A direção e Ruben Amorim foram claros com os atletas, indicando-lhes que procurem uma nova equipa. Até que essa situação se resolva, os quatro jogadores — Fikayo Tomori, David Odogu, Youssouf Fofana e Christopher Nkunku —, vivem um regime forçado em Milanello. No total, os quatro jogadores custaram mais de 100 milhões de euros ao emblema italiano.
Apesar de estarem oficialmente no mercado e afastados do projeto, os jogadores continuam a utilizar as instalações do clube. Cumprem os mesmos horários que os seus colegas, apresentando-se para o pequeno-almoço obrigatório e estando prontos para o treino. Utilizam as restantes estruturas do centro desportivo, mas, no momento de ir para o relvado, separam-se do grupo principal.

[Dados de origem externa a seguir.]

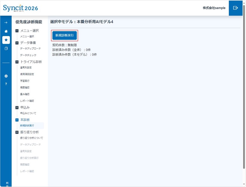Select データチェック in the navigation
Image resolution: width=246 pixels, height=187 pixels.
pyautogui.click(x=28, y=55)
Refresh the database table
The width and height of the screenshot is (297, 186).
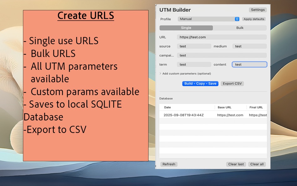pos(169,164)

O trabalho destes jogadores é realizado à parte, sob a supervisão dos preparadores físicos do clube, regressando depois aos balneários juntamente com o resto da equipa. Esta rotina continuará nos próximos dias, enquanto se aguardam novidades sobre possíveis transferências.
Como seria de esperar, os quatro futebolistas não são convocados para os jogos. Amorim não os incluiu na lista para a deslocação a Breslávia para o jogo contra o Manchester United, o que lhes concedeu um dia livre suplementar. Salvo desenvolvimentos no mercado, o mesmo cenário repetir-se-á nos dois primeiros jogos da Serie A: a 23 de agosto, em Turim, e a 28 de agosto, em San Siro, contra o Veneza.